Hôpital Panzi à Bukavu copyright © Christophe Smets / La Boîte à Images
En effet, que ce soit au niveau de leur expérience générale, de leur perception du comportement du personnel soignant à leur égard ou de leur satisfaction face à la continuité, la qualité des services qui leur sont offerts, semble nuire à l’accès des femmes aux services de SDSR. Plusieurs bénéficiaires soulignent n’avoir ni matelas, ni couverture et d’être souvent obligées de partager leur lit. Plusieurs femmes décrient également les conditions d’hygiène, notamment dans les maternités, les salles d’accouchement et les toilettes des établissements, qu’elles ne jugent pas adaptées (ex. manque d’accès à un point d’eau, propreté, etc.). D’autres dénoncent les ruptures d’approvisionnements des services de SDSR, dont l’indisponibilité d’accès aux appareils et aux médicaments peut avoir un impact majeur sur la santé de la patientèle. Comme le souligne une des bénéficiaires, « [il] manque certains matériels médicaux […] et certains médicaments pouvant faciliter le traitement des patients et cela peut faire [en sorte] que les patients meurent ou ses retrouvent dans l'obligation d'être transférer à Bukavu (nb. centre hospitalier régional) »
L’expérience des femmes bénéficiaires de soins de santé en matière de SRSD du projet TUMAINI met en exergue l’importance de s’attaquer aux différents obstacles favorisant les inégalités de genre en santé afin d’améliorer la prestation, la gestion et l’accessibilité des services de santé.
1 Les données en lien avec la qualité et l’utilisation des services de santé par les bénéficiaires des services de SDSR ont été recueillies par le biais d’un questionnaire composé de questions fermées (108 items) et d’une question ouverte à réponse longue.

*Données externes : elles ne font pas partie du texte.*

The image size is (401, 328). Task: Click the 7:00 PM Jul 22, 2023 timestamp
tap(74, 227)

La collecte a été réalisée en deux temps, soit du 29/06/2022 au 22/07/2022 (survivant.e.s et bénéficiaires vulnérables) et du 13/09/2022 au 21/09/2022 (autres bénéficiaires). Au total, 771 bénéficiaires des services de SDSR de quatre centres et de cliniques mobiles des établissements associés au projet ont répondu au sondage.

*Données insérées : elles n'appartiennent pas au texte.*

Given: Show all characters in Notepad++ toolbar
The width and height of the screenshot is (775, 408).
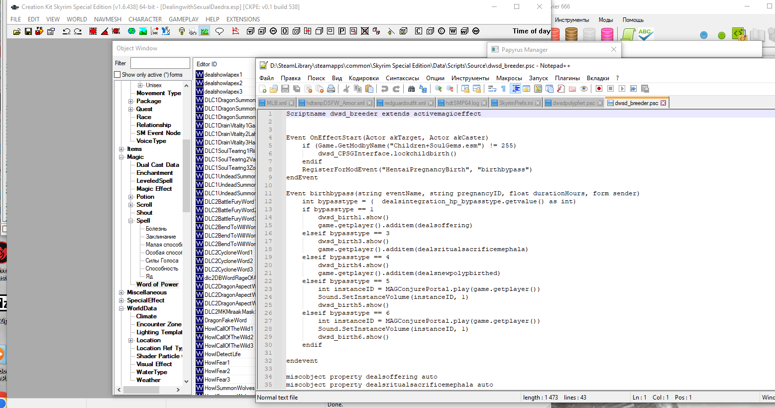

À propos du projet Tumaini :
Mis en œuvre par l’Unité de santé internationale et l’Observatoire Hygeia de l’Université de Montréal avec la Fondation Panzi, le projet TUMAINI, Santé et droits des femmes, des adolescentes et des enfants appuiera les activités de la Fondation et de l’Hôpital de Panzi. Issu de la vision du Dr. Denis Mukwege et de la contribution de l’Université de Montréal, le projet renforcera les services offerts aux survivantes de violences sexuelles et basées sur le genre et les capacités de la Fondation Panzi dans quatre zones de santé du Sud-Kivu, en République Démocratique du Congo, et dans trois provinces du Burundi. Les trois composantes principales du projet sont l’amélioration de la prestation et de la gestion des services de santé, l’amélioration de l’accessibilité socioculturelle, financière et géographique des services de santé et la promotion de politiques, de cadres juridiques et de services en matière de soins de santé fondé.e.s sur des connaissances issues de la recherche. Le projet mobilise plusieurs facultés de l’Université de Montréal et intègre une composante transversale de recherche opérationnelle.
Dans une perspective d’équité, l’initiative est structurée de façon à rejoindre les personnes les plus marginalisées et en situation de vulnérabilité. Par souci de pérennité et de durabilité, l’initiative prévoit le renforcement de ressources locales et une intégration conséquente des enjeux environnementaux, d’égalité entre les genres et de droits de la personne qui feront l’objet d’intervention spécifiques et transversales. Des retombées sont attendues sur le plan local, provincial, national et international. L’initiative contribuera également à l’atteinte de plusieurs Objectifs de Développement Durables. Le projet Tumaini bénéficie de l’appui financier du Canada, accordé par l’entremise d’Affaires mondiales Canada.